Search the records below for "Switch"; copy each line that has it.

[INFORMATION GIVEN — start]

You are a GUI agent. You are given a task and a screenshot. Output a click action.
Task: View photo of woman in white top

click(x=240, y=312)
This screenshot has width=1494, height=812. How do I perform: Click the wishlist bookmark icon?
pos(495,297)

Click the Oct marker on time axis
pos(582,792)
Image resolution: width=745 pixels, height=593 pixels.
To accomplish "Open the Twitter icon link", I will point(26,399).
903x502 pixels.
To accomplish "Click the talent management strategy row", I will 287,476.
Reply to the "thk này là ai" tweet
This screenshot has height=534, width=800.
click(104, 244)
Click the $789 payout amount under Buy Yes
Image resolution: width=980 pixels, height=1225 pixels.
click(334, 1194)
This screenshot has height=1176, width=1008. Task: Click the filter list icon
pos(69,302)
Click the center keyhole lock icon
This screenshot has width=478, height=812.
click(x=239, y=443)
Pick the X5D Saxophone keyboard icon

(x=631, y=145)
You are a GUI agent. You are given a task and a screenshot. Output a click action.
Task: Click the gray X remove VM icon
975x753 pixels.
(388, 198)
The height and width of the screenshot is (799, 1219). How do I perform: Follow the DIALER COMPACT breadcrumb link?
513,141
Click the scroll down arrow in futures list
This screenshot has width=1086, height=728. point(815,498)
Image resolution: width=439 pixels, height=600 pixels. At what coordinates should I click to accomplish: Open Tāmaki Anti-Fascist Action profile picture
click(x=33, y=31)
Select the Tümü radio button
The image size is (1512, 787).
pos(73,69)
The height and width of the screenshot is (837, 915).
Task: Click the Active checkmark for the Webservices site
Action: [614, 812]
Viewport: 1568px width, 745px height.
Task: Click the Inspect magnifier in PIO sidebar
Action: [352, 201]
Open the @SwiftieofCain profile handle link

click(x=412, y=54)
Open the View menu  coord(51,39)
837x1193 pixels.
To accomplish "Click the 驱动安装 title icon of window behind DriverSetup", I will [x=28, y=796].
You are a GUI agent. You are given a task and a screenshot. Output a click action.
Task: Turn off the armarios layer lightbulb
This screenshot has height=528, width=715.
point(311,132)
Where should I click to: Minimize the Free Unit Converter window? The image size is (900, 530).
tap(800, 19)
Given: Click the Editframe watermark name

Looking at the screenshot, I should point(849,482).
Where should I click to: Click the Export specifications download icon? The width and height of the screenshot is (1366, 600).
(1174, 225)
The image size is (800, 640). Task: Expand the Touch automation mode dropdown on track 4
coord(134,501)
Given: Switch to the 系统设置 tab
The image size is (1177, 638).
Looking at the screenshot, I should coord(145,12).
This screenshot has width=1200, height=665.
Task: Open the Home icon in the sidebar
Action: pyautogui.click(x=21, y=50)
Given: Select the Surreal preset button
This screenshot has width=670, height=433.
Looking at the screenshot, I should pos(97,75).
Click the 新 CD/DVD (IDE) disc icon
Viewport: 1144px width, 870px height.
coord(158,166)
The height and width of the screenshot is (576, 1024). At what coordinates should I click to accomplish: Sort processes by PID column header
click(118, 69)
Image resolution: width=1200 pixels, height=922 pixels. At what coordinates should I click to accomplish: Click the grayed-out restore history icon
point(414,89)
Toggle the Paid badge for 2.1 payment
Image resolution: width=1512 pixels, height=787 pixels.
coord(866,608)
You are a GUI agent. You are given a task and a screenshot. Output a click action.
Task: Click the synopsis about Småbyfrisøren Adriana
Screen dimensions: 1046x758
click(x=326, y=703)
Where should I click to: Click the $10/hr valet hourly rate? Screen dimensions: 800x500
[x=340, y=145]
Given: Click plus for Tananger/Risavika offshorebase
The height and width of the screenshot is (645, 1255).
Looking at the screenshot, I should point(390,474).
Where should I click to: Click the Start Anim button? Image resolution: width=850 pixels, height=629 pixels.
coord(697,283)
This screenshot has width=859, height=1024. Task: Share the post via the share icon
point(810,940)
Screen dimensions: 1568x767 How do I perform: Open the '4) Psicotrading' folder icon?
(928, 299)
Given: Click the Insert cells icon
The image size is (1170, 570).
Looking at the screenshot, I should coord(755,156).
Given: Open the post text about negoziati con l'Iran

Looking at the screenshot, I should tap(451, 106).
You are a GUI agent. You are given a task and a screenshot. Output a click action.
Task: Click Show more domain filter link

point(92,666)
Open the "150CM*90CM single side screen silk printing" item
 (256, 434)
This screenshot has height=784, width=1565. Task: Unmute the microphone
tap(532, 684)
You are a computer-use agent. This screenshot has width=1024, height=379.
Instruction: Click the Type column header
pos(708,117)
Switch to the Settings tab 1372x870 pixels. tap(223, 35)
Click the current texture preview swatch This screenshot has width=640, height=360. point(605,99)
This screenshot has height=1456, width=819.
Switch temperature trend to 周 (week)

[INFORMATION GIVEN — finish]

SOLVED PROBLEM:
Given: Switch to the 系统设置 tab
Switch to the Settings tab 1372x870 pixels. tap(223, 35)
Switch temperature trend to 周 (week)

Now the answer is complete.